![]() |
![]() |
|
Discussion
|
||
The described project goal was to explore the success of Reinforcement Learning Algorithms in the problem of agent navigation in a virtual world. Aside
from this main purpose, the project also tested a interesting aspect of
Reinforcement Learning Algorithms: How will a result obtained on a
specific learning–scene (in our case, the specific world), will be
scored on different learning scenes? In other words – how will an agent trained in a specific world behave in a different world with different properties? Will it policy be robust enough to yield good scores also in a new unfamiliar world? It
is obvious that the answer to this question depends greatly on the kind
of problem in hand, and in the differences between the worlds. In this
project, the different worlds do not differ greatly – they all contain
walls and grassy areas, and usually right angles between the walls. The
results draw a slightly different picture: On one hand, the agent that
was trained on the Labyrinth world yielded good results in the Grass
Lawn world, the simple world and the “door-3” world, at least in
most occasions. But on the other hand, the agent which was trained on
the simple world and on the “door-3” world obtained quite bad
results in the other worlds. This points to an inherent property of primitive Reinforcement learning Algorithms: The world of the agent is divided into discrete states, and after the training period, the agent always behaves according to the action dictated by its policy for a specific state in the world. The agent cannot infer from learning on a subset of these states to a larger set, even if the overall structure of the world does not change. The learning process is valid only for states which were learnt during the training phase, and the agent will not be able to adjust to new surroundings (unless he will be taught on these surrounding as well). Nevertheless, the agents did learn how to navigate, in most of the worlds, and were able to yielded good scores in some of the new worlds.
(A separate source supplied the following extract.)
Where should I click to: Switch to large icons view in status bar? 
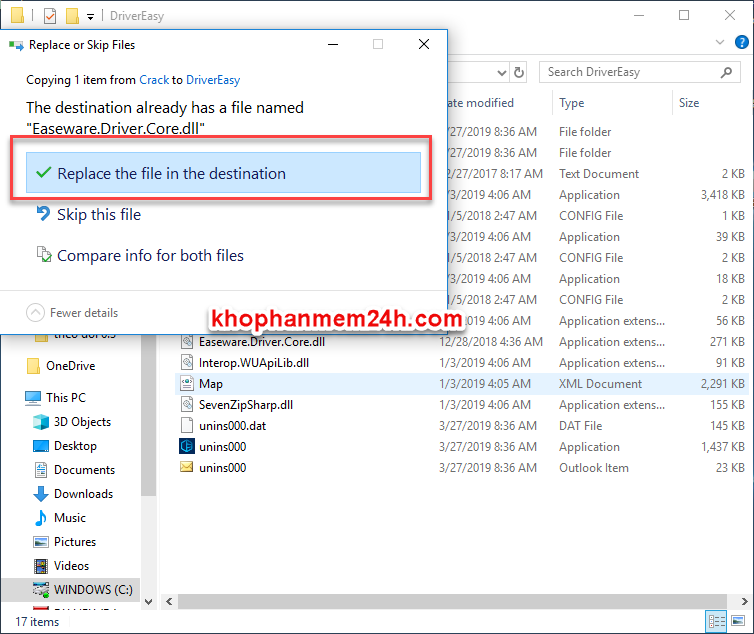coord(737,622)
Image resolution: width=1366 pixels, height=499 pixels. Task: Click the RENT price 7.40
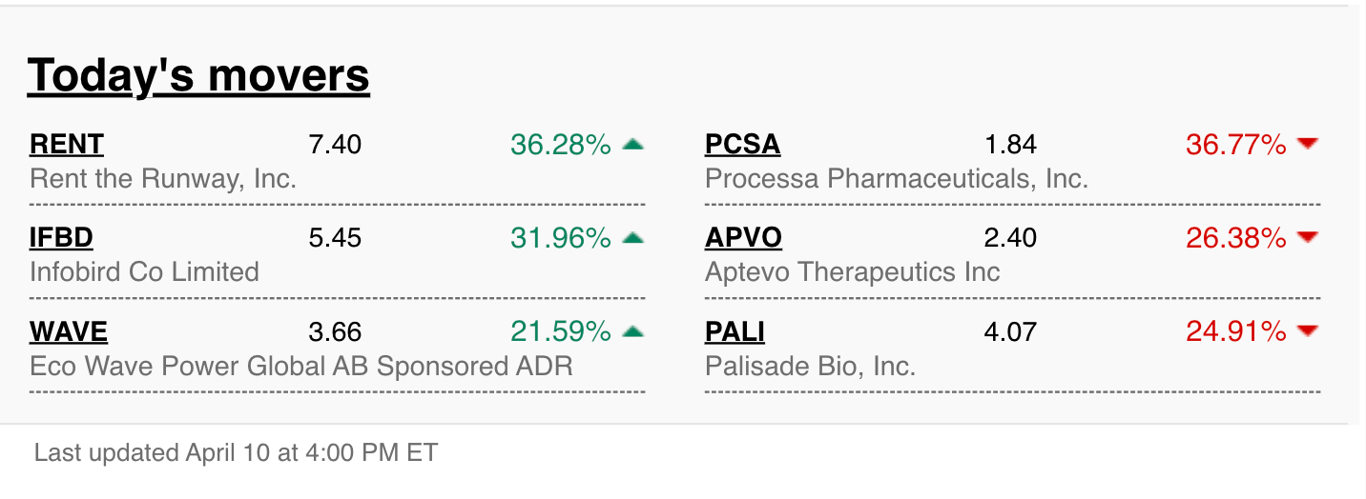[x=335, y=145]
The policies which resulted from the Sarsa algorithm seem to be good policies to the navigation problem, with the specific reward function we used. In this project we did not try to direct the agent to navigate towards a specific exit or path. In our specific implementation this wasn’t very feasible, since the agent had only limited distance eyes sensors. The agent cannot strive for a target which is not directly in front of its eyes. One way to achieve such a goal is to add to the agent a diffuse sensor (like a nose). It will be fascinating to see how more complex return functions, or more complex agents, will behave.
|
||
|